§ What you have to do
Find each line in the items below that contains the word "dimensions", and copy those lines.

§ Record set
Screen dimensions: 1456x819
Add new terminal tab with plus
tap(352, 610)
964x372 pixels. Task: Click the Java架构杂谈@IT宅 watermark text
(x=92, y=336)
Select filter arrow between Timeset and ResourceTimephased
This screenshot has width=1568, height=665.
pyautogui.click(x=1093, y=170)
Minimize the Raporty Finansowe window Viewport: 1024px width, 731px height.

---

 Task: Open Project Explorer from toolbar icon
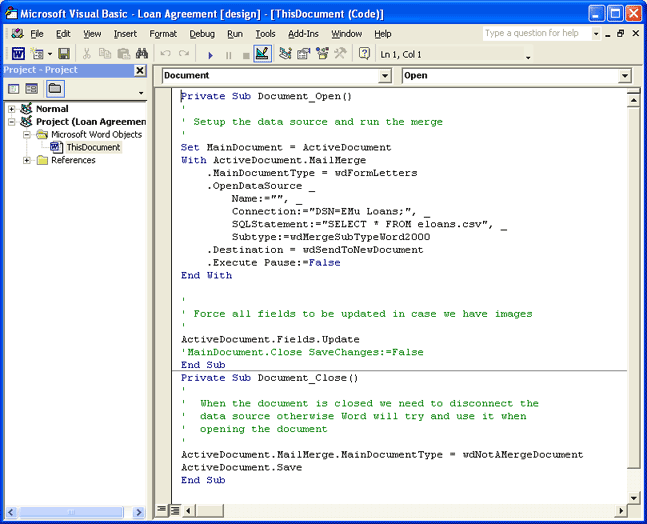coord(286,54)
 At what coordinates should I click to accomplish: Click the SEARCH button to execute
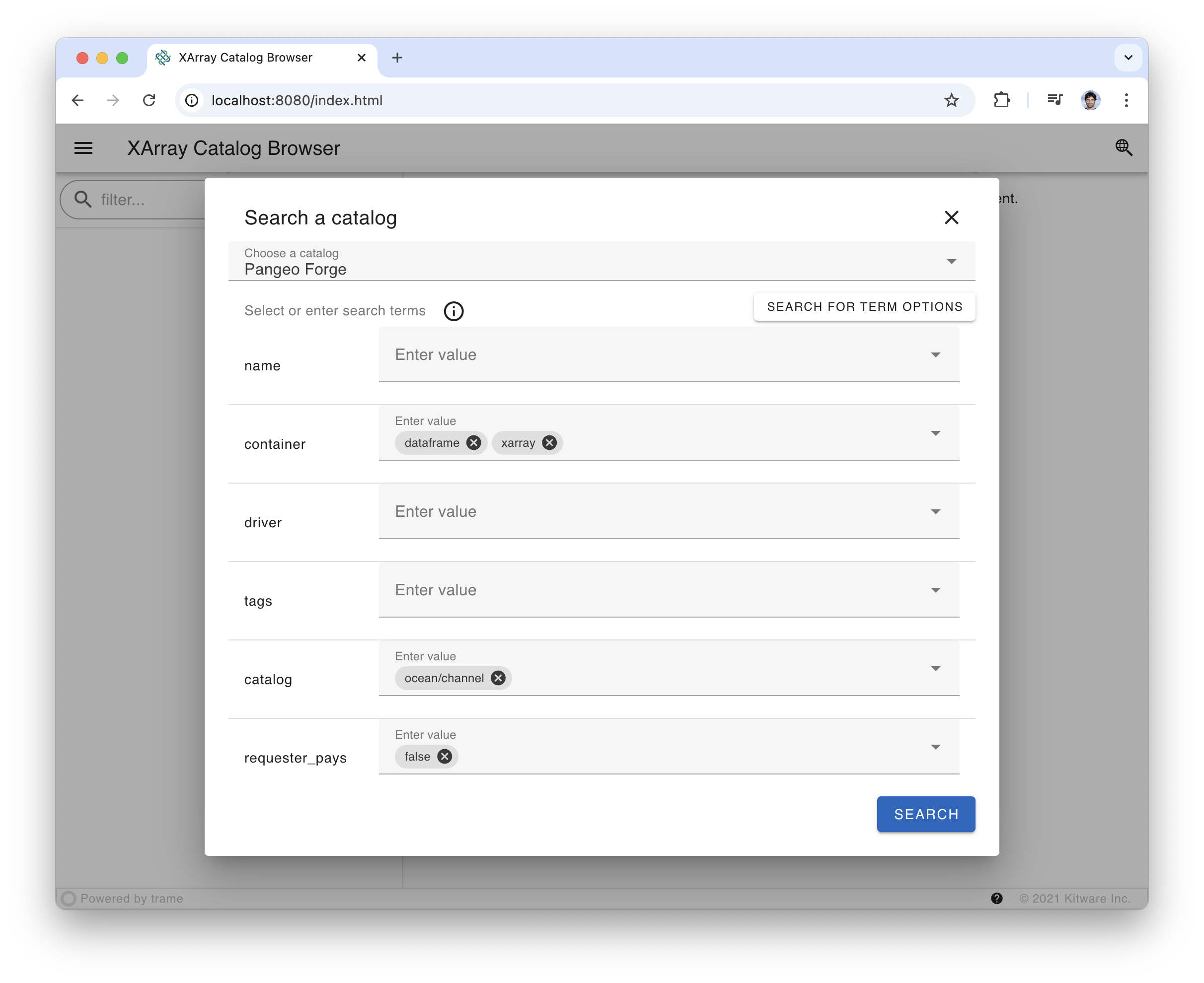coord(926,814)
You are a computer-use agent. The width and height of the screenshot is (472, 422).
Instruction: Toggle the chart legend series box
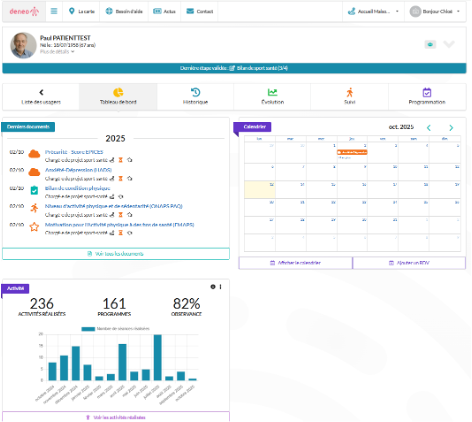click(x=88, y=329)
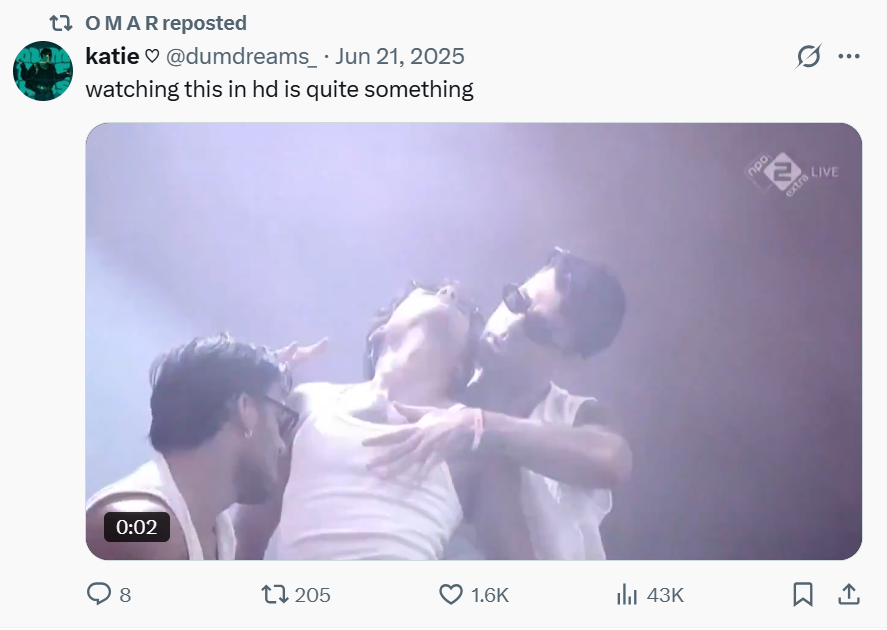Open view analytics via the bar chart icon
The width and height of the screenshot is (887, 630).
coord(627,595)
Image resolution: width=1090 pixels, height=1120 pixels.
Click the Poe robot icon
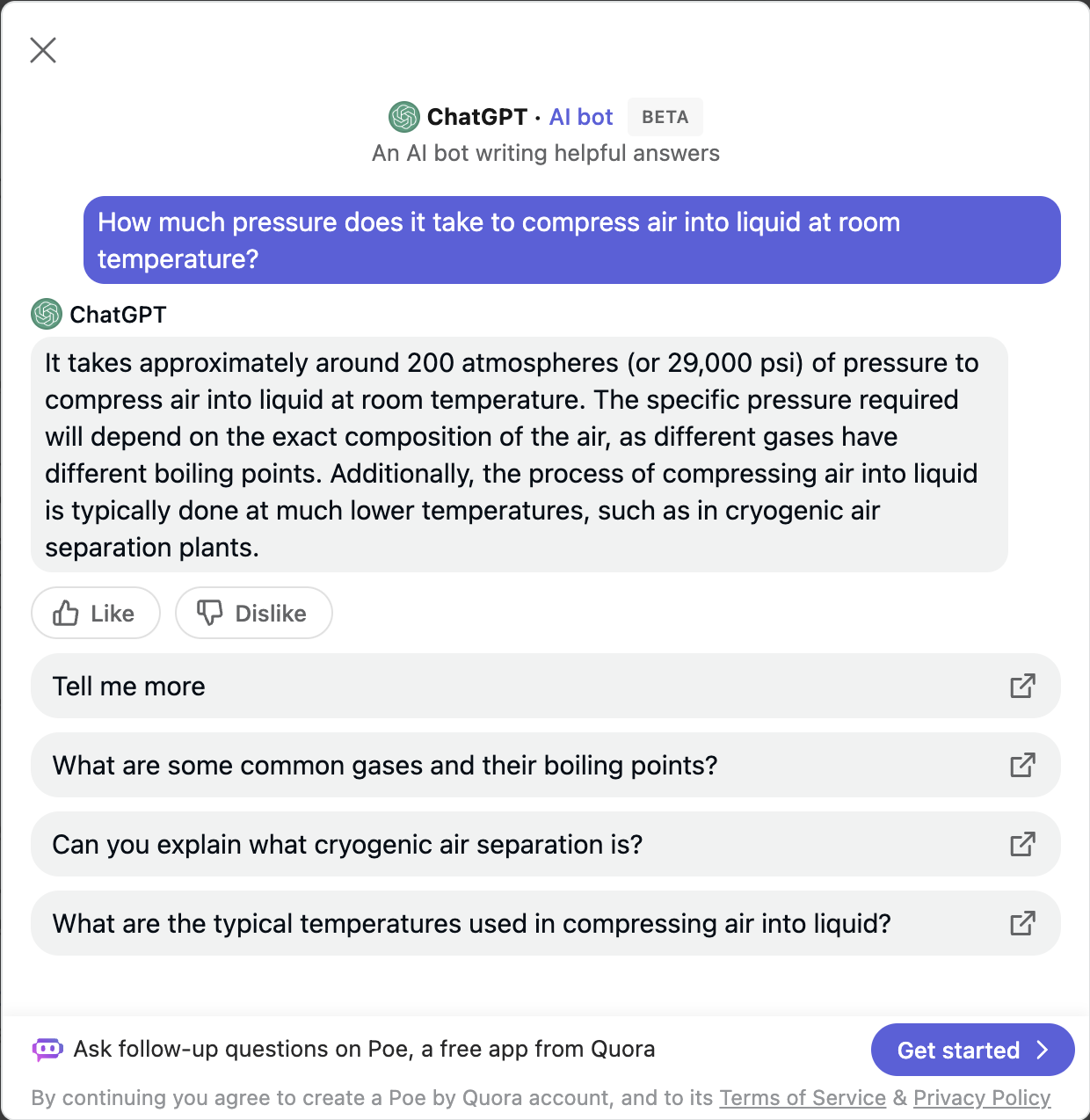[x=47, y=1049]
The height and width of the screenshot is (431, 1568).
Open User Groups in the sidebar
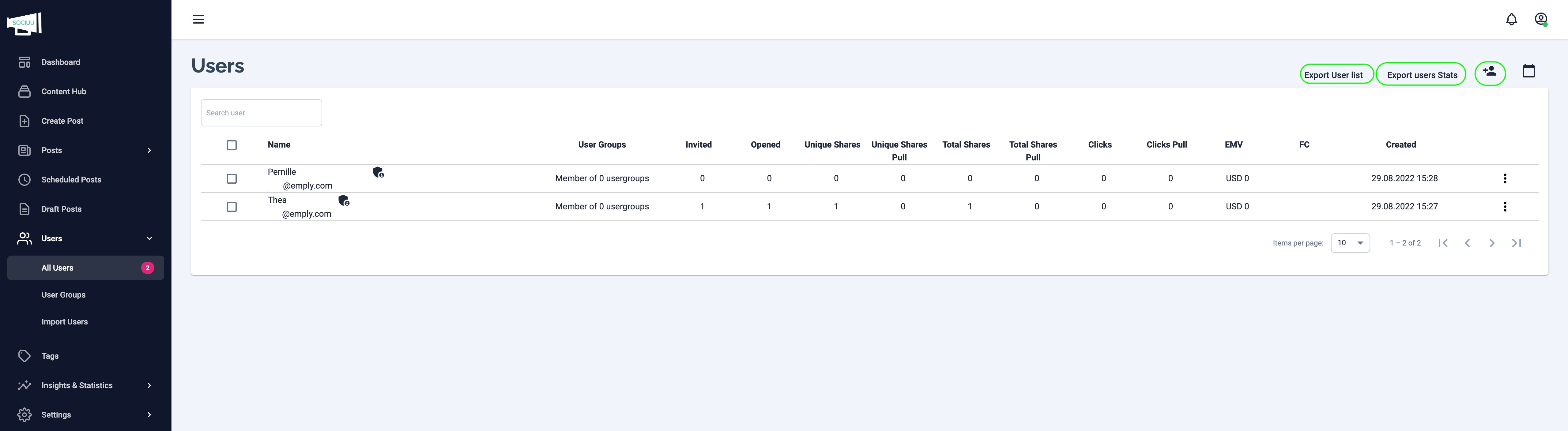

...

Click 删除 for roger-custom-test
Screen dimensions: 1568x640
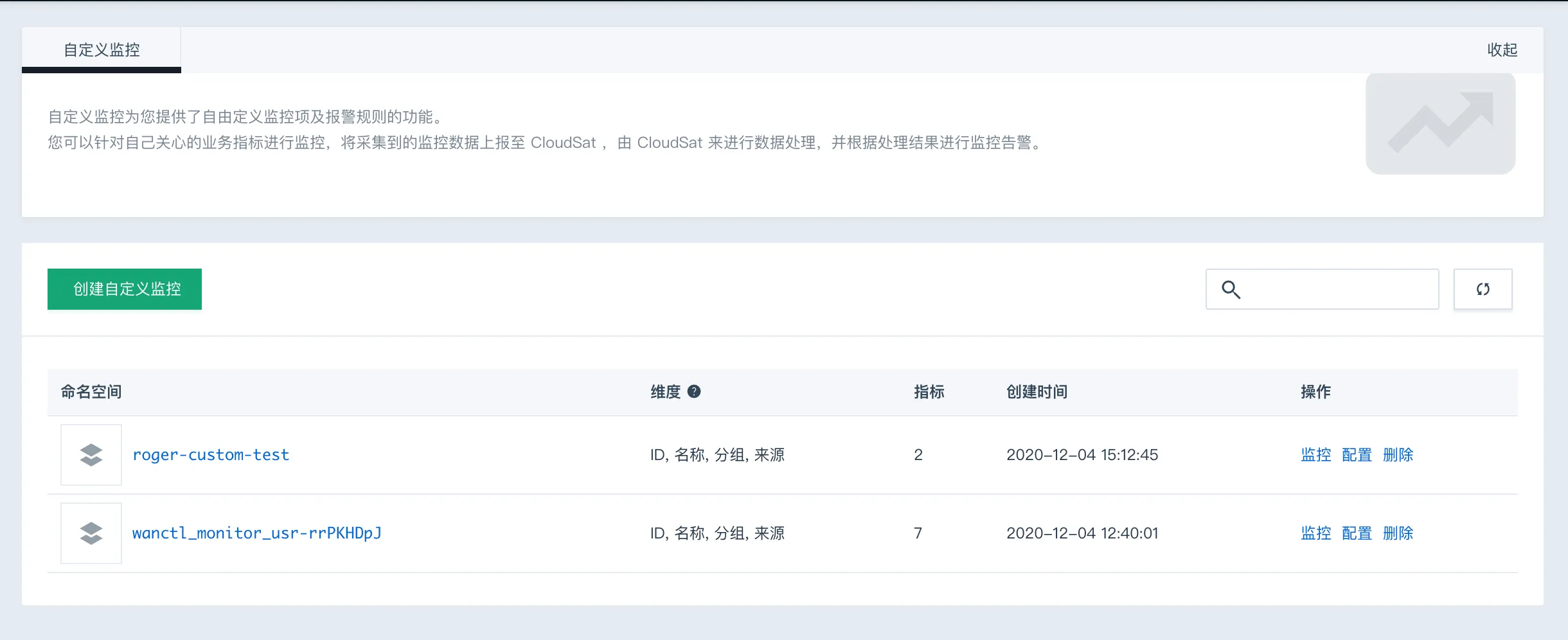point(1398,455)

§ Result for this task
Screen dimensions: 1456x819
Screen dimensions: 1568x640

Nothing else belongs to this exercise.